What is asked: Please format the material as a Markdown table with the columns Row and Line. Begin with the line containing "Open the unpacked bulbs in bag photo" and continue through the line containing "Action: tap(731, 227)", leaving out any blank lines.
-- Listing start --
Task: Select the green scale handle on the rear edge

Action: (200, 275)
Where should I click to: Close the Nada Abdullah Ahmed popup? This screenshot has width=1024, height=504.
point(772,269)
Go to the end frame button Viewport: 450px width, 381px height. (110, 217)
-- Listing end --
-- Listing start --
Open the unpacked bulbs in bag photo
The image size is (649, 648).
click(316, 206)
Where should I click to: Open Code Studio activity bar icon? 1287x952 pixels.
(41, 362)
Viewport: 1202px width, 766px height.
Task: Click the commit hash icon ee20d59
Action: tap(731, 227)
-- Listing end --
-- Listing start --
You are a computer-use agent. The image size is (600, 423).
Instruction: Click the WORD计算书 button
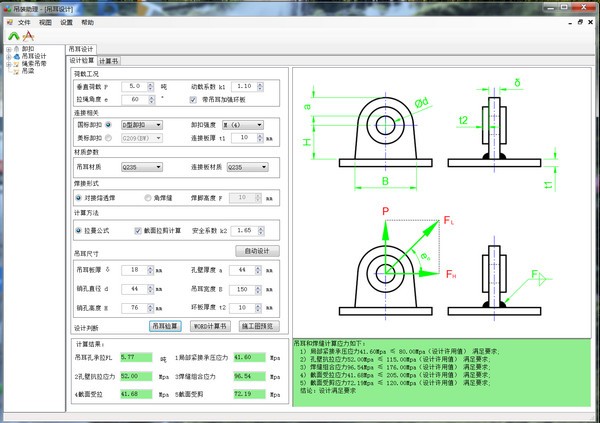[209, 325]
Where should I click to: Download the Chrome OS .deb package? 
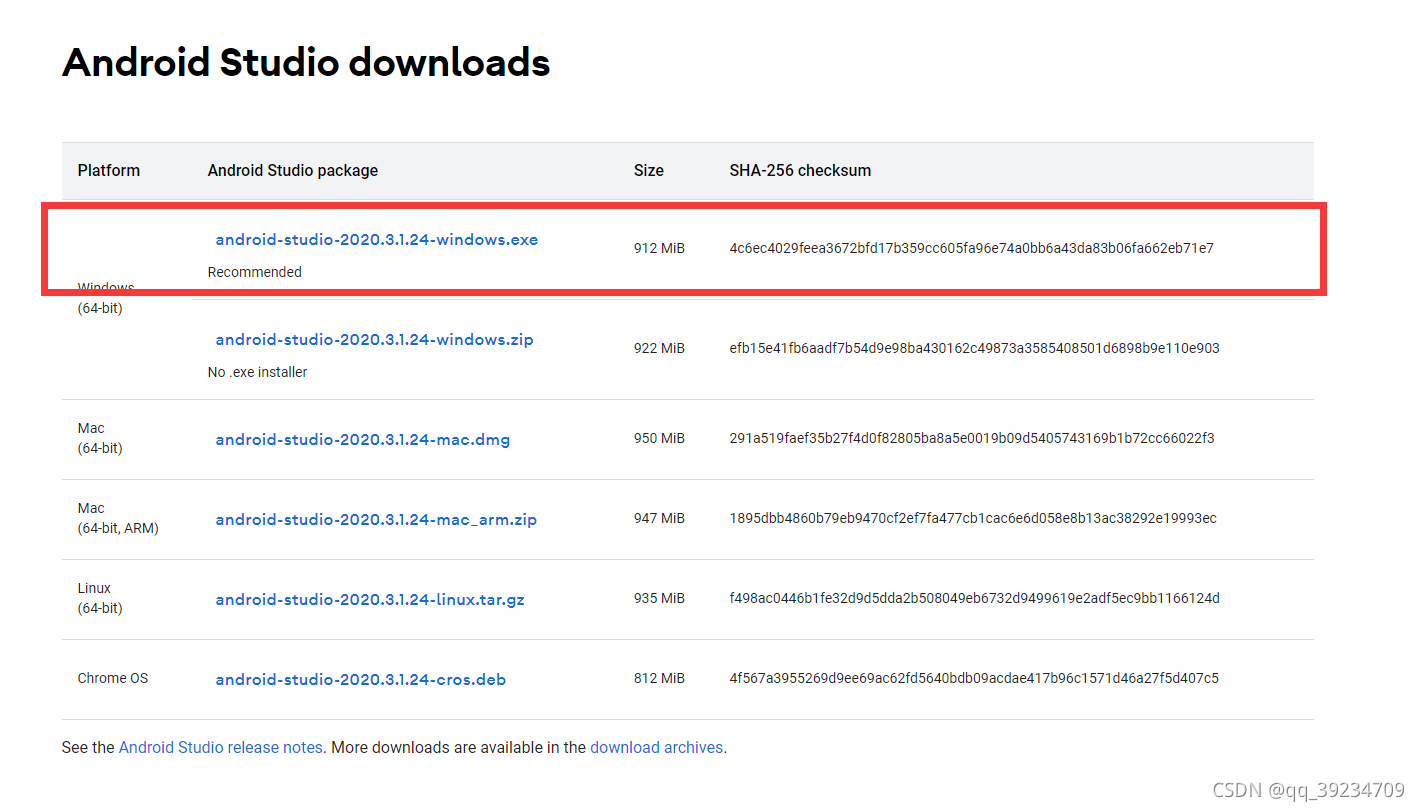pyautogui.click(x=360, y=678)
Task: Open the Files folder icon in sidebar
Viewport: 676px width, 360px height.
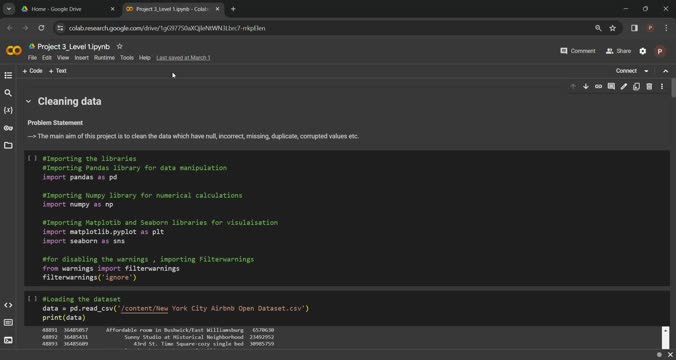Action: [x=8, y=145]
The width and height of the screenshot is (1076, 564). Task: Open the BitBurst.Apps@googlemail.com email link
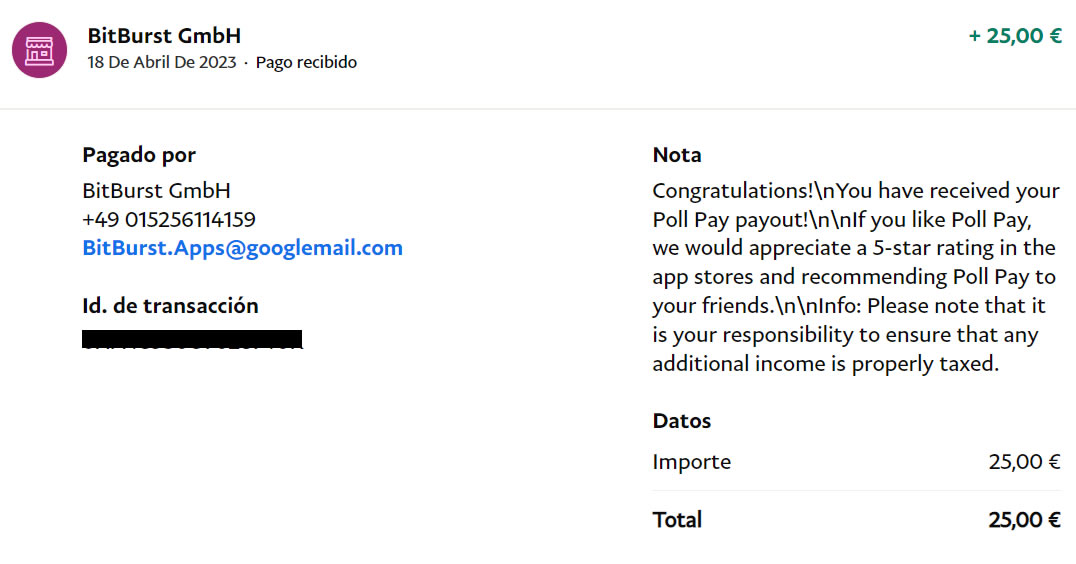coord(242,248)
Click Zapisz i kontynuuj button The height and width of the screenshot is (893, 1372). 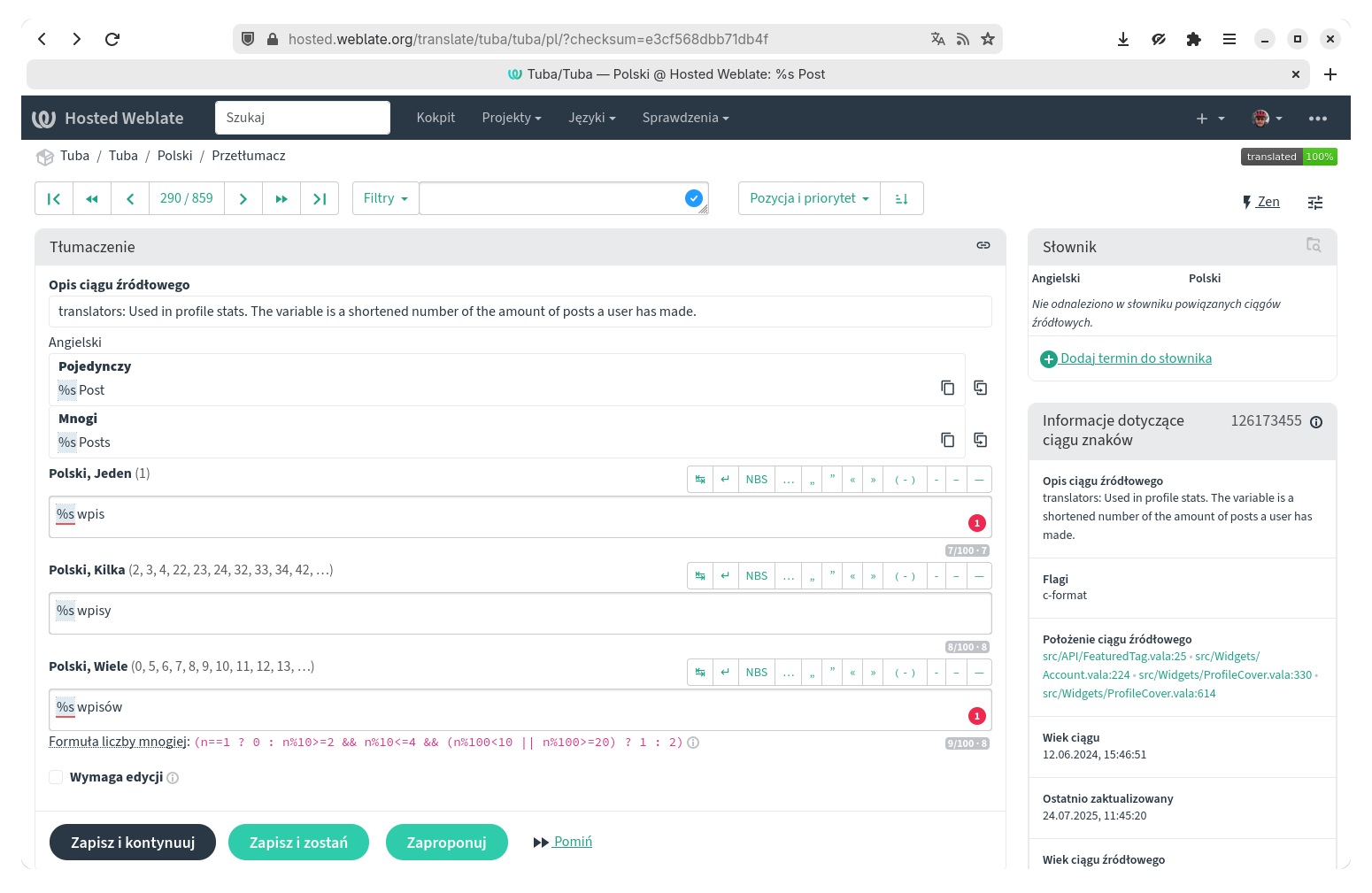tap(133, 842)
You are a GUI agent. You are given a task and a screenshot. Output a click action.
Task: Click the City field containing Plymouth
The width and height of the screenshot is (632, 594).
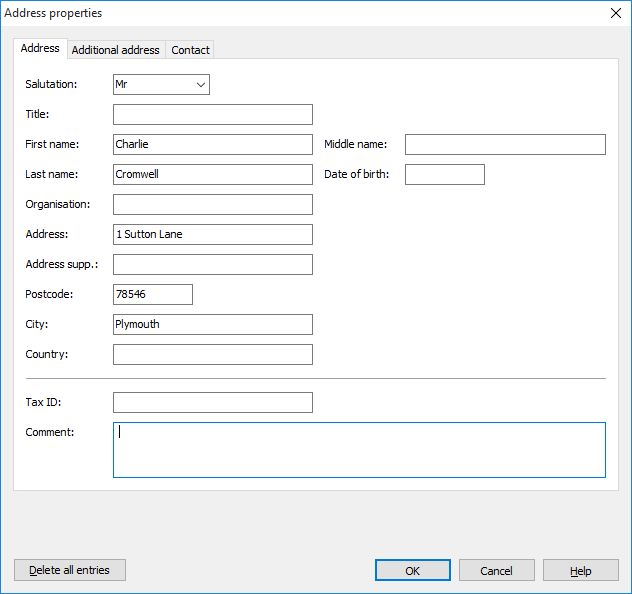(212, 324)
-- Listing end --
Task result:
| Row | Line |
|---|---|
| 1 | Open the unpacked bulbs in bag photo |
| 2 | The image size is (649, 648). |
| 3 | click(316, 206) |
| 4 | Where should I click to: Open Code Studio activity bar icon? 1287x952 pixels. |
| 5 | (41, 362) |
| 6 | Viewport: 1202px width, 766px height. |
| 7 | Task: Click the commit hash icon ee20d59 |
| 8 | Action: tap(731, 227) |